Data to use -
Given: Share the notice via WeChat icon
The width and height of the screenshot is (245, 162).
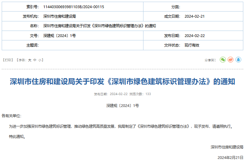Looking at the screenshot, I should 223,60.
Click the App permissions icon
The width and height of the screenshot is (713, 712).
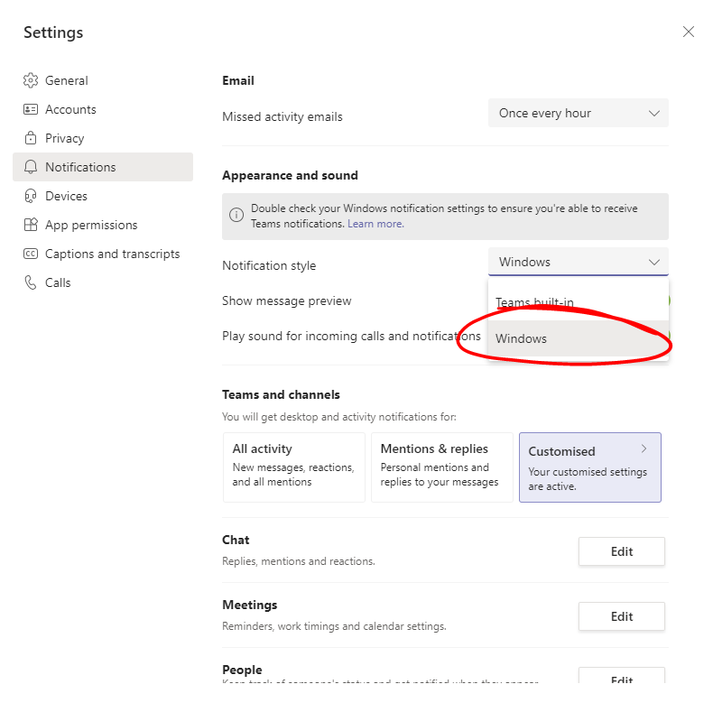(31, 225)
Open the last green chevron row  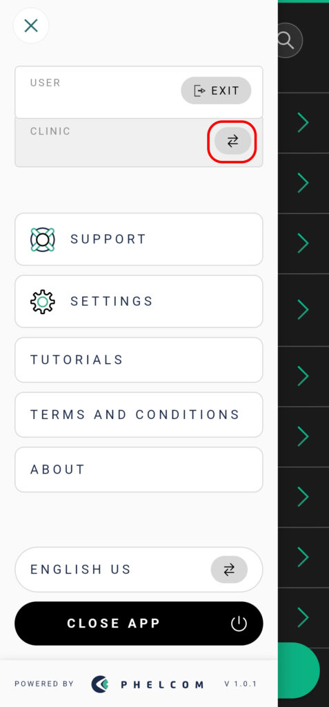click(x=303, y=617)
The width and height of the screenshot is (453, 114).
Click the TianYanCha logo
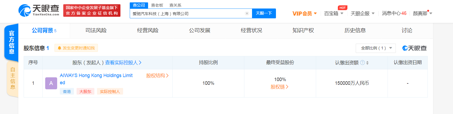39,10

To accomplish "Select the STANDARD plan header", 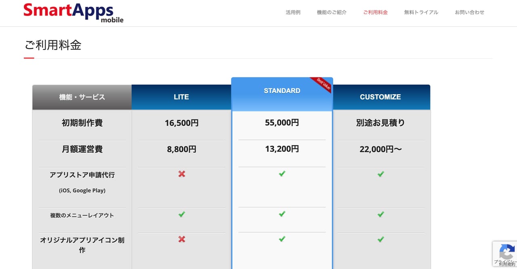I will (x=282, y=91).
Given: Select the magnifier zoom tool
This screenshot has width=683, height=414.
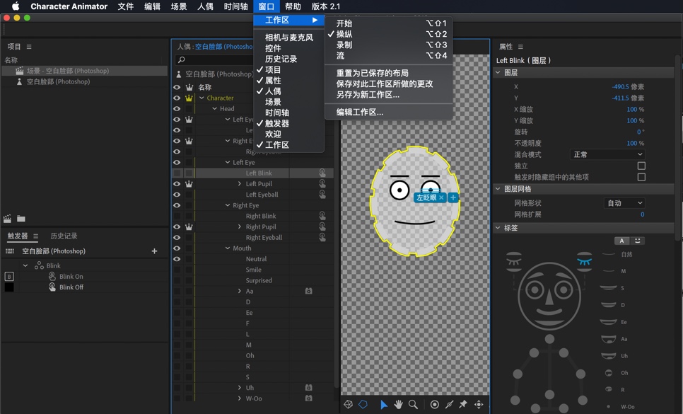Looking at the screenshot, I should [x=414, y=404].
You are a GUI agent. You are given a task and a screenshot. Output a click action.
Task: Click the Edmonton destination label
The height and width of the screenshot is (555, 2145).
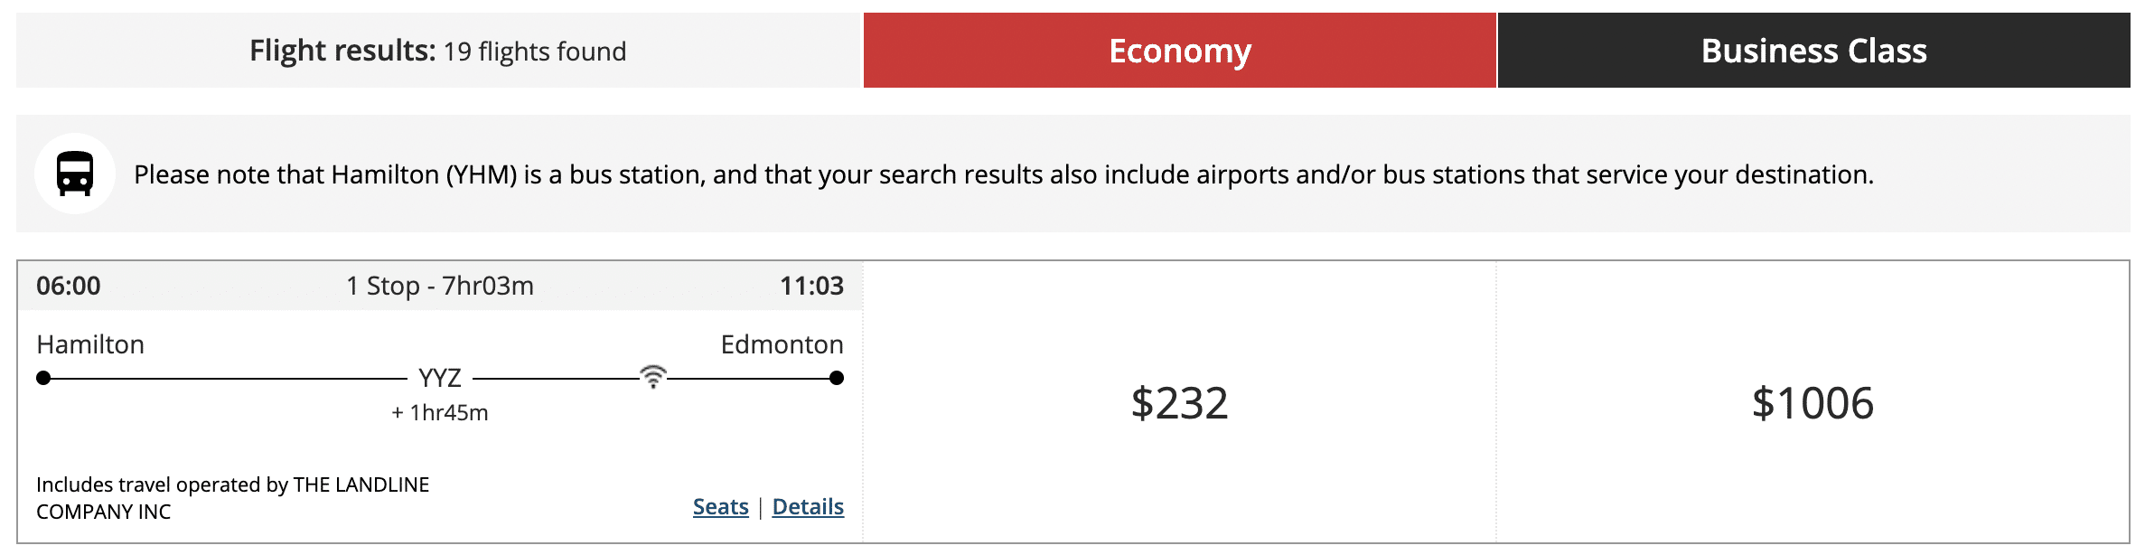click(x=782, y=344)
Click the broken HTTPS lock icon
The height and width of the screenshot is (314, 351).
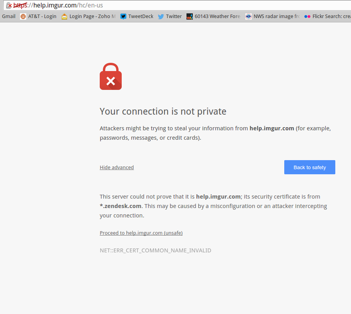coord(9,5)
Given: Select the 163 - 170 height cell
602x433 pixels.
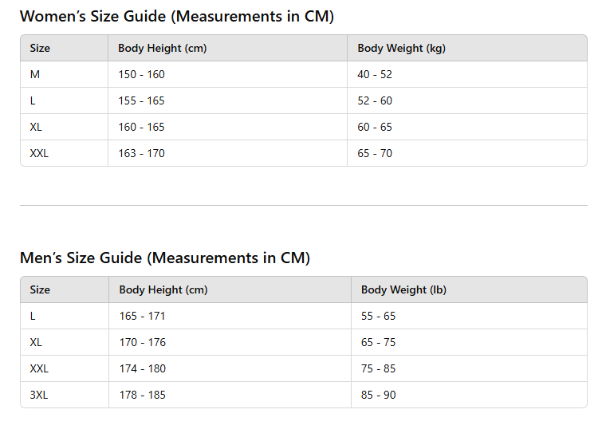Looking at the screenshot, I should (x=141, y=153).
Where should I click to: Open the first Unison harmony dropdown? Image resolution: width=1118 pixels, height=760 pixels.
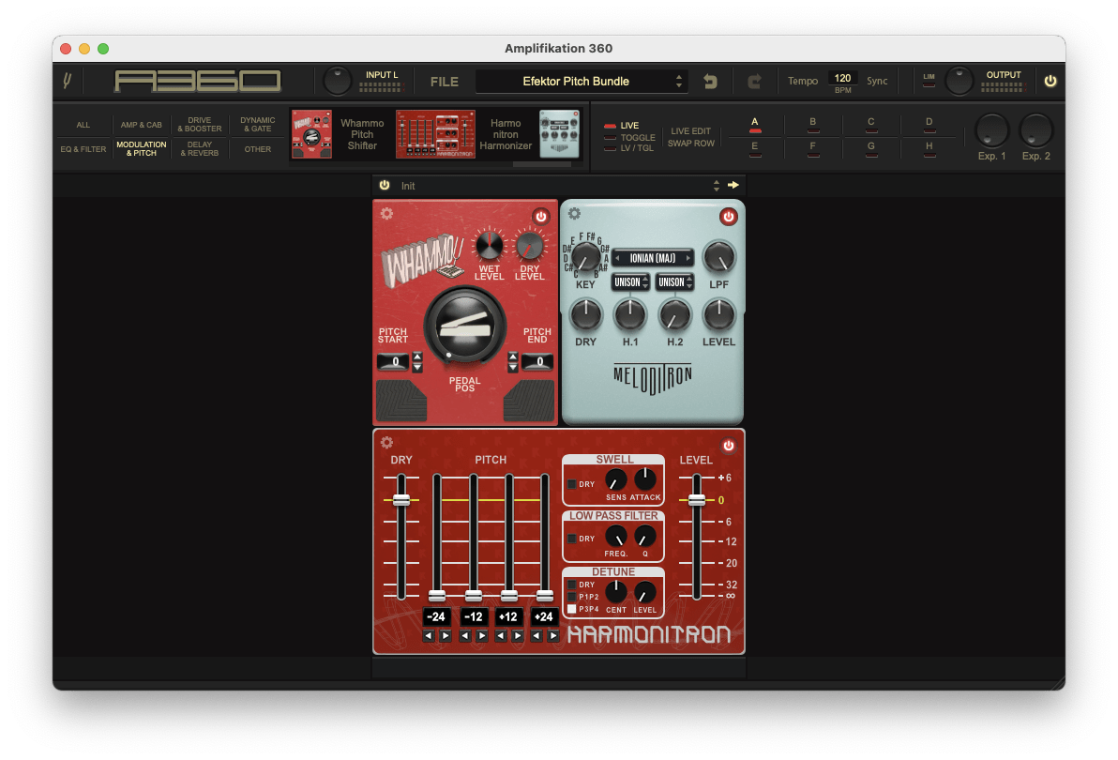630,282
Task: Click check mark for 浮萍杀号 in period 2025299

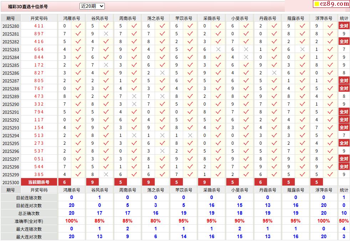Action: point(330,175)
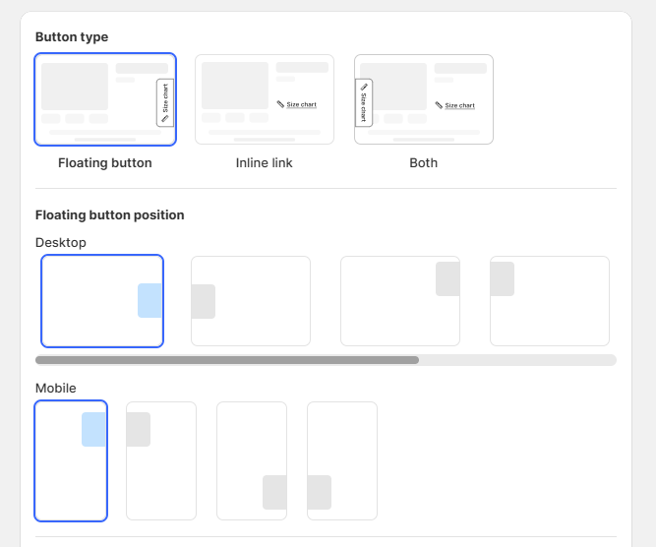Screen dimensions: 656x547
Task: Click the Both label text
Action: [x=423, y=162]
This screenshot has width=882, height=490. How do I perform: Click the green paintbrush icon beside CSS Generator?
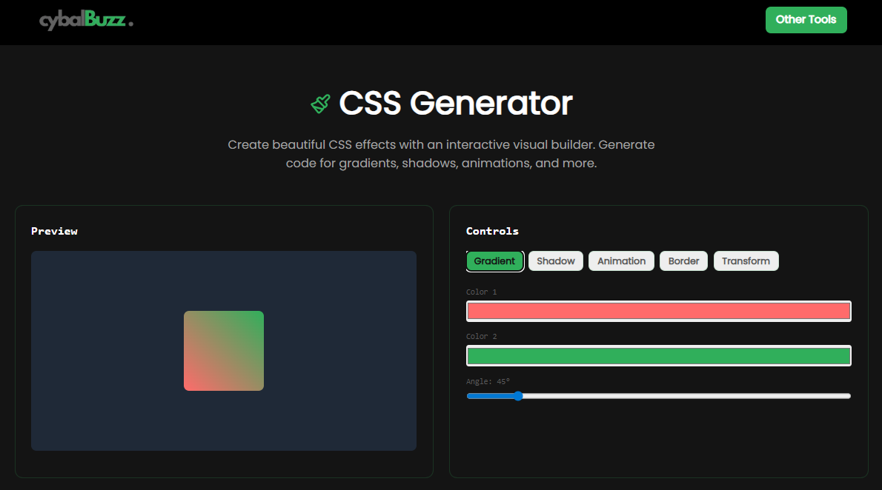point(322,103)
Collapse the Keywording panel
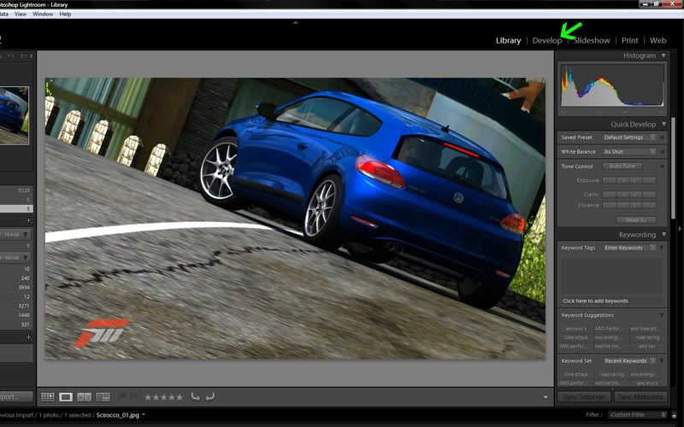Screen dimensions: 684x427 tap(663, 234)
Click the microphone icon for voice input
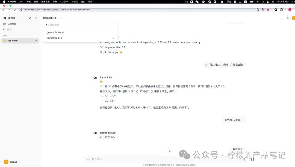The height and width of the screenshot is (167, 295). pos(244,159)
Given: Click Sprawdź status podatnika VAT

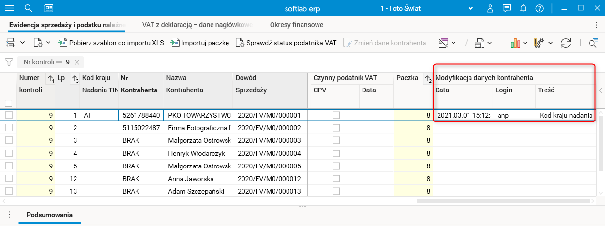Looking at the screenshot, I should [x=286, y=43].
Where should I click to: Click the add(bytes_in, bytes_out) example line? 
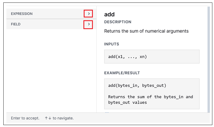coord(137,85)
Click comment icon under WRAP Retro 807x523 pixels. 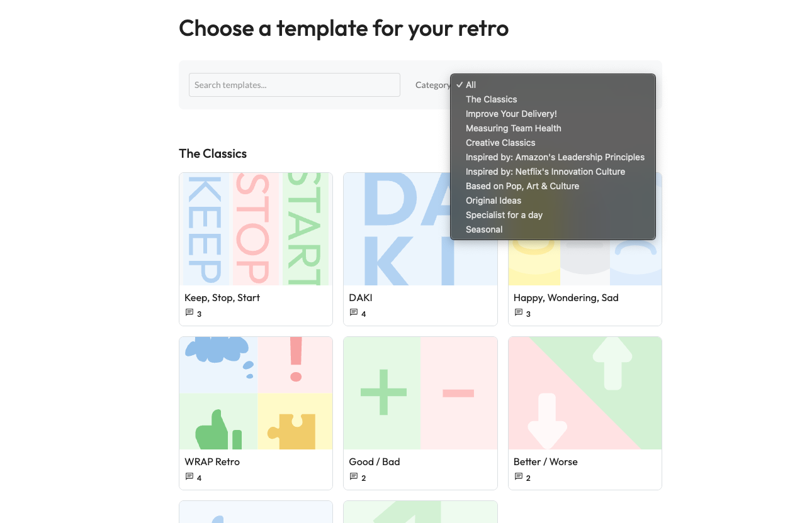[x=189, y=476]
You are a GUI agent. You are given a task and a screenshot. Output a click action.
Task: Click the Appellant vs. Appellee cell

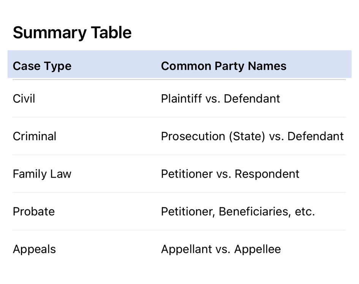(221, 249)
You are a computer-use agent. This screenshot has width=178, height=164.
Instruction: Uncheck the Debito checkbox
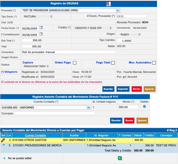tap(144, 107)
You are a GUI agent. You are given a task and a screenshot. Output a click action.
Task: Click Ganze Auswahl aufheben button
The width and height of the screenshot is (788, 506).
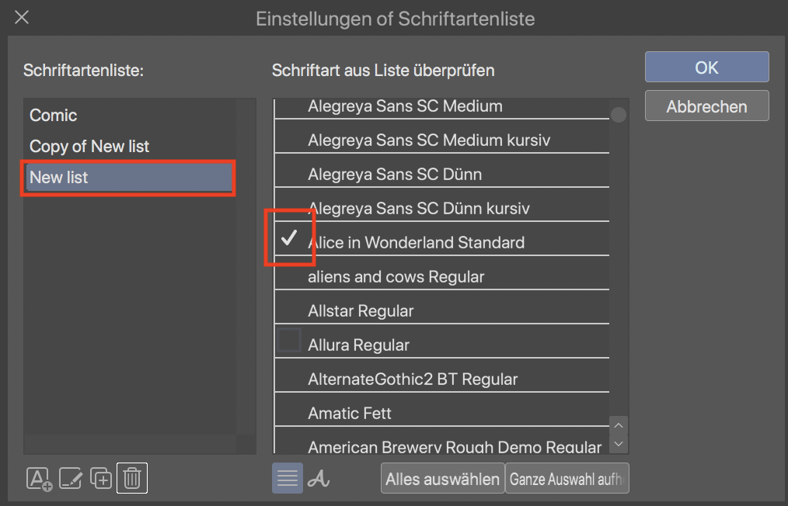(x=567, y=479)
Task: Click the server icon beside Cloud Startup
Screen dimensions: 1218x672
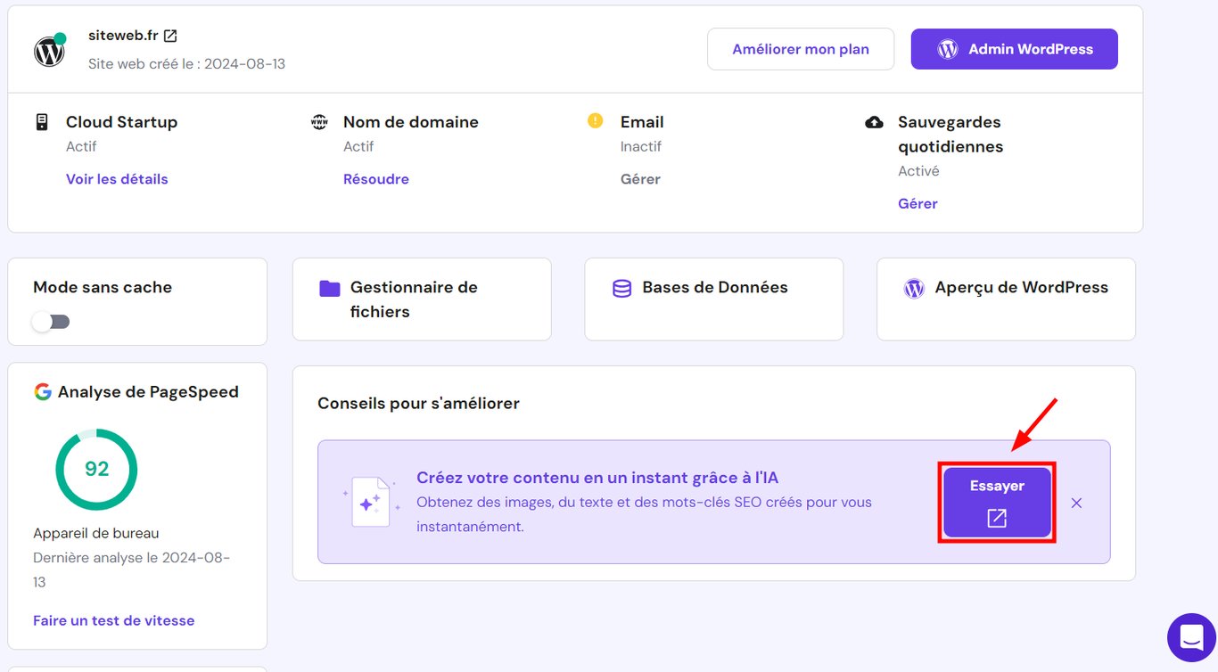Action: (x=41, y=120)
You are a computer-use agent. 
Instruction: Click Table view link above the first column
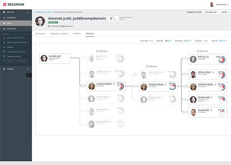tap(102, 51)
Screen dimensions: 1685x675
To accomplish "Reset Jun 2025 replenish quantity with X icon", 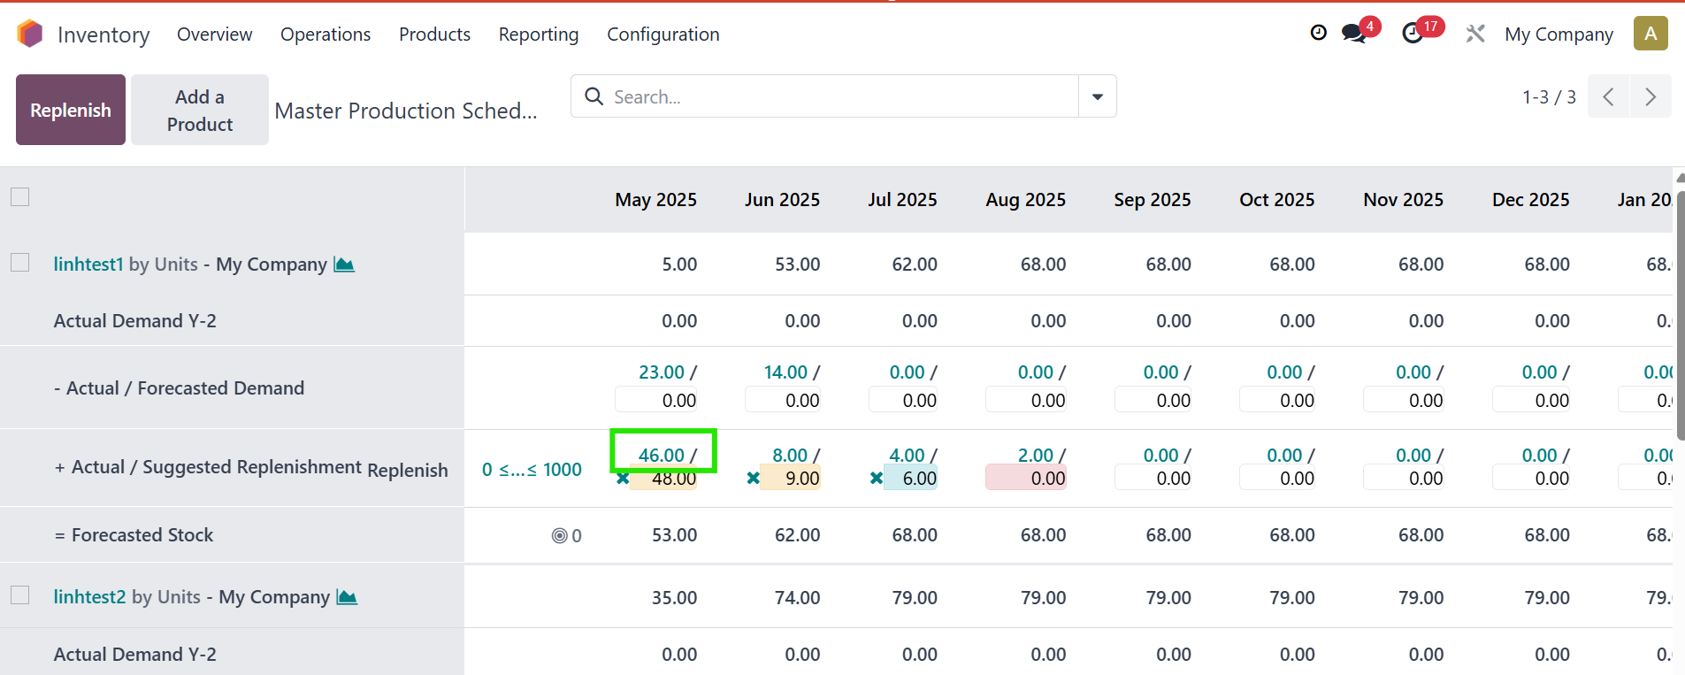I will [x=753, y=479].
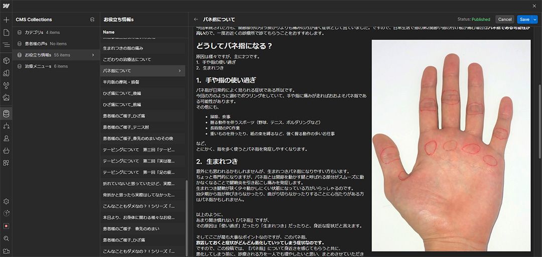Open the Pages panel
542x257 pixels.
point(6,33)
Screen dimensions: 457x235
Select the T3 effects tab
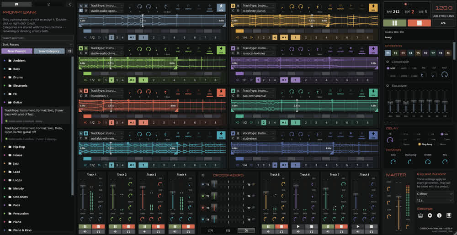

Directive - Copy out the lines of the listing above word for word, starting with the line that contains "This screenshot has width=882, height=490." and going on through the line that contains "The height and width of the screenshot is (167, 295).". Leave the pictures out.

The result -
This screenshot has width=882, height=490. How do I perform: Click the green paintbrush icon beside CSS Generator?
point(322,103)
Collapse the Keywording panel
Screen dimensions: 684x427 tap(663, 234)
Click the microphone icon for voice input
The height and width of the screenshot is (167, 295). pos(244,159)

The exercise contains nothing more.